What is needed:
Repeat the data exactly, with every line included.

(Stored records)
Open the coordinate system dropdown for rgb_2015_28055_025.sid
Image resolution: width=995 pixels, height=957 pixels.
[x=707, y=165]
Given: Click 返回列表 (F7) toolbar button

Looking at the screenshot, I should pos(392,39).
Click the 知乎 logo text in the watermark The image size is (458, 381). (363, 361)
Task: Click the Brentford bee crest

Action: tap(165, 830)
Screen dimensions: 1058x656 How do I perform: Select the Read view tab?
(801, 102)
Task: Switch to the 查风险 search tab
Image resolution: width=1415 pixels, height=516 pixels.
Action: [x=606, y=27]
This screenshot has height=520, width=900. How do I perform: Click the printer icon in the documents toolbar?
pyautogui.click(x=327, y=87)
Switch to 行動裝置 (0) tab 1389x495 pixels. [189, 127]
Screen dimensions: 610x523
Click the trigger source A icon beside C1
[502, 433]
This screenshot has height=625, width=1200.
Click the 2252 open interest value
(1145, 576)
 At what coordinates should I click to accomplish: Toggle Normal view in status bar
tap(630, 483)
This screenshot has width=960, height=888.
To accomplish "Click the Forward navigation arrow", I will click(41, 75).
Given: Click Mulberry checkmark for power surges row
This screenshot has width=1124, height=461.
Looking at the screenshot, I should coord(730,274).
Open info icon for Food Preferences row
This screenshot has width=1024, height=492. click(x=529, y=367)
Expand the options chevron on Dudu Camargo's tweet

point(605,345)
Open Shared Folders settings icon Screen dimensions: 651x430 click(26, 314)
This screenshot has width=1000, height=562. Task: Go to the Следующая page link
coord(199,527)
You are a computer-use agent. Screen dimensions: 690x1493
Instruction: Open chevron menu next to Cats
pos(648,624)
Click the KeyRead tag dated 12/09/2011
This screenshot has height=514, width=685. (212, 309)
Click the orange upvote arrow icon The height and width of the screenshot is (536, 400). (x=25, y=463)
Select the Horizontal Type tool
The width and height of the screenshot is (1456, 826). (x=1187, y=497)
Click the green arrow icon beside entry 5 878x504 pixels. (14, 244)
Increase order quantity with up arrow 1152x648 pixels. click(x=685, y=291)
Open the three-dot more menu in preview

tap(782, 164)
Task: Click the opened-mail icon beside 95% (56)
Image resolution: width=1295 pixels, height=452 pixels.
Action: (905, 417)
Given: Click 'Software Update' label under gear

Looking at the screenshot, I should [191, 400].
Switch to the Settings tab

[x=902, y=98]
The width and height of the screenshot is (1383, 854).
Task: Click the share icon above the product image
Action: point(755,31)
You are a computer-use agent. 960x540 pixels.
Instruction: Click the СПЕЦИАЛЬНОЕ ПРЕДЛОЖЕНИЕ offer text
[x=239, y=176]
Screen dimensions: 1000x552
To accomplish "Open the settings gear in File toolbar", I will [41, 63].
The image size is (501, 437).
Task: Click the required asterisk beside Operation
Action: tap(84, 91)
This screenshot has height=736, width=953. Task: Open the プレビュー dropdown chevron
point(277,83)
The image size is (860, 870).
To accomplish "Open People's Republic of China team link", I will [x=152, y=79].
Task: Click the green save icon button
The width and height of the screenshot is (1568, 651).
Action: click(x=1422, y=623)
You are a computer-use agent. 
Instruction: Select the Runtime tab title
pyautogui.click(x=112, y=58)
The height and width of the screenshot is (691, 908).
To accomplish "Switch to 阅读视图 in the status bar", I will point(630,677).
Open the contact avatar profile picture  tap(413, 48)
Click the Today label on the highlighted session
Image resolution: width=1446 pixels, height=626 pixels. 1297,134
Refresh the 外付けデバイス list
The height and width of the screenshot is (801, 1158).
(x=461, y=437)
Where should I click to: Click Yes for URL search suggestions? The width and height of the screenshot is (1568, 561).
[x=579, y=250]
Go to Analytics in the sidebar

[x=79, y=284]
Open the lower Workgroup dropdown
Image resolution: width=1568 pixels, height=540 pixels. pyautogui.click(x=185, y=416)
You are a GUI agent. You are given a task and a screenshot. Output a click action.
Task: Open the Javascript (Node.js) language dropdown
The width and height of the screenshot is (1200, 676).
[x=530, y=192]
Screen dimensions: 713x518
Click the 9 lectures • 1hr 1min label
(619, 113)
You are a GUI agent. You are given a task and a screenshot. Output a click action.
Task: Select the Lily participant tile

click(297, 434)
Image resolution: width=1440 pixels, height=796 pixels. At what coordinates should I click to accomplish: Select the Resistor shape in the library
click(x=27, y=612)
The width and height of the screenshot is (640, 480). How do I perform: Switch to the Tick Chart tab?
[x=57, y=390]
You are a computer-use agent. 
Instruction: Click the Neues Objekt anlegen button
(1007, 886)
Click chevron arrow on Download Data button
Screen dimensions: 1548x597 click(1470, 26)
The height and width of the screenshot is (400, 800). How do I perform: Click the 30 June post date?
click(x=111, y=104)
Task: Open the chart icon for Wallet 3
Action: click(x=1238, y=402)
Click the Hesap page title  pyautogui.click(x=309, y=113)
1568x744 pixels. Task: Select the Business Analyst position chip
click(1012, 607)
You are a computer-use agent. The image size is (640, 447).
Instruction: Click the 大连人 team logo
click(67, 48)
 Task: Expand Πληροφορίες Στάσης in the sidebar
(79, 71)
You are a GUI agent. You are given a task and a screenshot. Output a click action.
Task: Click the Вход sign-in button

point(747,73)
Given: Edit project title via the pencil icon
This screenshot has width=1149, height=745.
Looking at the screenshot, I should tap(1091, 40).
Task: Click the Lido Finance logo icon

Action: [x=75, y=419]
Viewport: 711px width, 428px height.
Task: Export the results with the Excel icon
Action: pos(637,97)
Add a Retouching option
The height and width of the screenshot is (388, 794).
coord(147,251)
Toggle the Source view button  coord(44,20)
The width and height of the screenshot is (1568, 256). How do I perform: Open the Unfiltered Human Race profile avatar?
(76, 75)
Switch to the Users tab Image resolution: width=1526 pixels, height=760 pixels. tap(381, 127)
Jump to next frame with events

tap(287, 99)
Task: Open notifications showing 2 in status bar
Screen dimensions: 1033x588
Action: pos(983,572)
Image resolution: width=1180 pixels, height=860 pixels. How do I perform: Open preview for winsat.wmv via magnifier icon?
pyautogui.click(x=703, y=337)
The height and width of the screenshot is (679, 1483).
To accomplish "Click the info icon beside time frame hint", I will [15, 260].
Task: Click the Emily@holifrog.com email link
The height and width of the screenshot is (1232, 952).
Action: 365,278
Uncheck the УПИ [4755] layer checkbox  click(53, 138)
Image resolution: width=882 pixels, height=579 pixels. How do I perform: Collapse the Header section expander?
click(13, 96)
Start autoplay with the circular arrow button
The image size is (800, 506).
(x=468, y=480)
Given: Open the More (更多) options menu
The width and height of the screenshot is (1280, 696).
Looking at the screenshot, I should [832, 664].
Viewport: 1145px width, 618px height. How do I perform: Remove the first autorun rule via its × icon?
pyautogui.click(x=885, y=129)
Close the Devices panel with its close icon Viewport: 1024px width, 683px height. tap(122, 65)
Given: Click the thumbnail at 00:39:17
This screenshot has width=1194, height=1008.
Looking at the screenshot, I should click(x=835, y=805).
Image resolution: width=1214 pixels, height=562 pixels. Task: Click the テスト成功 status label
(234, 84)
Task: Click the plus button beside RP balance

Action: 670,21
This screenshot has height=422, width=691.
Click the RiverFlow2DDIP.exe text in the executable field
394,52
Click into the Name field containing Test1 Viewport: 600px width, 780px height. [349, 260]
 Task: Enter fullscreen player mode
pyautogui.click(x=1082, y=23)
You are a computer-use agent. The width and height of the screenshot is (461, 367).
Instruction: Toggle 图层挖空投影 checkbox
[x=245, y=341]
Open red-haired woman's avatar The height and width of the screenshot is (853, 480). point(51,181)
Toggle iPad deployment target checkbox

Output for this exercise:
Open the coordinate system dropdown for rgb_2015_28055_025.sid
Image resolution: width=995 pixels, height=957 pixels.
[x=707, y=165]
Given: Click 返回列表 (F7) toolbar button

Looking at the screenshot, I should pos(392,39).
Click the 知乎 logo text in the watermark The image size is (458, 381). (363, 361)
Task: Click the Brentford bee crest

Action: tap(165, 830)
Screen dimensions: 1058x656 How do I perform: Select the Read view tab?
(801, 102)
Task: Switch to the 查风险 search tab
Image resolution: width=1415 pixels, height=516 pixels.
Action: [x=606, y=27]
This screenshot has height=520, width=900. How do I perform: Click the printer icon in the documents toolbar?
pyautogui.click(x=327, y=87)
Switch to 行動裝置 (0) tab 1389x495 pixels. [189, 127]
Screen dimensions: 610x523
Click the trigger source A icon beside C1
[502, 433]
This screenshot has height=625, width=1200.
Click the 2252 open interest value
(1145, 576)
 At what coordinates should I click to accomplish: Toggle Normal view in status bar
tap(630, 483)
This screenshot has width=960, height=888.
To accomplish "Click the Forward navigation arrow", I will click(41, 75).
Given: Click Mulberry checkmark for power surges row
This screenshot has width=1124, height=461.
Looking at the screenshot, I should coord(730,274).
Open info icon for Food Preferences row
This screenshot has width=1024, height=492. click(x=529, y=367)
Expand the options chevron on Dudu Camargo's tweet

point(605,345)
Open Shared Folders settings icon Screen dimensions: 651x430 click(26, 314)
This screenshot has width=1000, height=562. Task: Go to the Следующая page link
coord(199,527)
You are a computer-use agent. Screen dimensions: 690x1493
Instruction: Open chevron menu next to Cats
pos(648,624)
Click the KeyRead tag dated 12/09/2011
This screenshot has height=514, width=685. (212, 309)
Click the orange upvote arrow icon The height and width of the screenshot is (536, 400). (x=25, y=463)
Select the Horizontal Type tool
The width and height of the screenshot is (1456, 826). (x=1187, y=497)
Click the green arrow icon beside entry 5 878x504 pixels. (14, 244)
Increase order quantity with up arrow 1152x648 pixels. click(x=685, y=291)
Open the three-dot more menu in preview

tap(782, 164)
Task: Click the opened-mail icon beside 95% (56)
Image resolution: width=1295 pixels, height=452 pixels.
Action: (905, 417)
Given: Click 'Software Update' label under gear

Looking at the screenshot, I should [191, 400].
Switch to the Settings tab

[x=902, y=98]
The width and height of the screenshot is (1383, 854).
Task: Click the share icon above the product image
Action: point(755,31)
You are a computer-use agent. 960x540 pixels.
Instruction: Click the СПЕЦИАЛЬНОЕ ПРЕДЛОЖЕНИЕ offer text
[x=239, y=176]
Screen dimensions: 1000x552
To accomplish "Open the settings gear in File toolbar", I will [41, 63].
The image size is (501, 437).
Task: Click the required asterisk beside Operation
Action: tap(84, 91)
This screenshot has height=736, width=953. Task: Open the プレビュー dropdown chevron
point(277,83)
The image size is (860, 870).
To accomplish "Open People's Republic of China team link", I will [x=152, y=79].
Task: Click the green save icon button
The width and height of the screenshot is (1568, 651).
Action: click(x=1422, y=623)
You are a computer-use agent. 
Instruction: Select the Runtime tab title
pyautogui.click(x=112, y=58)
The height and width of the screenshot is (691, 908).
To accomplish "Switch to 阅读视图 in the status bar", I will point(630,677).
Open the contact avatar profile picture  tap(413, 48)
Click the Today label on the highlighted session
Image resolution: width=1446 pixels, height=626 pixels. 1297,134
Refresh the 外付けデバイス list
The height and width of the screenshot is (801, 1158).
(x=461, y=437)
Where should I click to: Click Yes for URL search suggestions? The width and height of the screenshot is (1568, 561).
[x=579, y=250]
Go to Analytics in the sidebar

[x=79, y=284]
Open the lower Workgroup dropdown
Image resolution: width=1568 pixels, height=540 pixels. pyautogui.click(x=185, y=416)
You are a GUI agent. You are given a task and a screenshot. Output a click action.
Task: Open the Javascript (Node.js) language dropdown
The width and height of the screenshot is (1200, 676).
[x=530, y=192]
Screen dimensions: 713x518
Click the 9 lectures • 1hr 1min label
(619, 113)
You are a GUI agent. You are given a task and a screenshot. Output a click action.
Task: Select the Lily participant tile

click(297, 434)
Image resolution: width=1440 pixels, height=796 pixels. At what coordinates should I click to accomplish: Select the Resistor shape in the library
click(x=27, y=612)
The width and height of the screenshot is (640, 480). How do I perform: Switch to the Tick Chart tab?
[x=57, y=390]
You are a computer-use agent. 
Instruction: Click the Neues Objekt anlegen button
(1007, 886)
Click chevron arrow on Download Data button
Screen dimensions: 1548x597 click(1470, 26)
The height and width of the screenshot is (400, 800). How do I perform: Click the 30 June post date?
click(x=111, y=104)
Task: Open the chart icon for Wallet 3
Action: click(x=1238, y=402)
Click the Hesap page title  pyautogui.click(x=309, y=113)
1568x744 pixels. Task: Select the Business Analyst position chip
click(1012, 607)
You are a computer-use agent. The image size is (640, 447).
Instruction: Click the 大连人 team logo
click(67, 48)
 Task: Expand Πληροφορίες Στάσης in the sidebar
(79, 71)
You are a GUI agent. You are given a task and a screenshot. Output a click action.
Task: Click the Вход sign-in button

point(747,73)
Given: Edit project title via the pencil icon
This screenshot has width=1149, height=745.
Looking at the screenshot, I should tap(1091, 40).
Task: Click the Lido Finance logo icon

Action: [x=75, y=419]
Viewport: 711px width, 428px height.
Task: Export the results with the Excel icon
Action: pos(637,97)
Add a Retouching option
The height and width of the screenshot is (388, 794).
coord(147,251)
Toggle the Source view button  coord(44,20)
The width and height of the screenshot is (1568, 256). How do I perform: Open the Unfiltered Human Race profile avatar?
(76, 75)
Switch to the Users tab Image resolution: width=1526 pixels, height=760 pixels. tap(381, 127)
Jump to next frame with events

tap(287, 99)
Task: Open notifications showing 2 in status bar
Screen dimensions: 1033x588
Action: pos(983,572)
Image resolution: width=1180 pixels, height=860 pixels. How do I perform: Open preview for winsat.wmv via magnifier icon?
pyautogui.click(x=703, y=337)
The height and width of the screenshot is (679, 1483).
To accomplish "Click the info icon beside time frame hint", I will [15, 260].
Task: Click the Emily@holifrog.com email link
The height and width of the screenshot is (1232, 952).
Action: 365,278
Uncheck the УПИ [4755] layer checkbox  click(53, 138)
Image resolution: width=882 pixels, height=579 pixels. How do I perform: Collapse the Header section expander?
click(13, 96)
Start autoplay with the circular arrow button
The image size is (800, 506).
(x=468, y=480)
Given: Open the More (更多) options menu
The width and height of the screenshot is (1280, 696).
Looking at the screenshot, I should [832, 664].
Viewport: 1145px width, 618px height. How do I perform: Remove the first autorun rule via its × icon?
pyautogui.click(x=885, y=129)
Close the Devices panel with its close icon Viewport: 1024px width, 683px height. tap(122, 65)
Given: Click the thumbnail at 00:39:17
This screenshot has width=1194, height=1008.
Looking at the screenshot, I should click(x=835, y=805).
Image resolution: width=1214 pixels, height=562 pixels. Task: Click the テスト成功 status label
(234, 84)
Task: Click the plus button beside RP balance

Action: 670,21
This screenshot has height=422, width=691.
Click the RiverFlow2DDIP.exe text in the executable field
394,52
Click into the Name field containing Test1 Viewport: 600px width, 780px height. [349, 260]
 Task: Enter fullscreen player mode
pyautogui.click(x=1082, y=23)
You are a computer-use agent. The width and height of the screenshot is (461, 367).
Instruction: Toggle 图层挖空投影 checkbox
[x=245, y=341]
Open red-haired woman's avatar The height and width of the screenshot is (853, 480). point(51,181)
Toggle iPad deployment target checkbox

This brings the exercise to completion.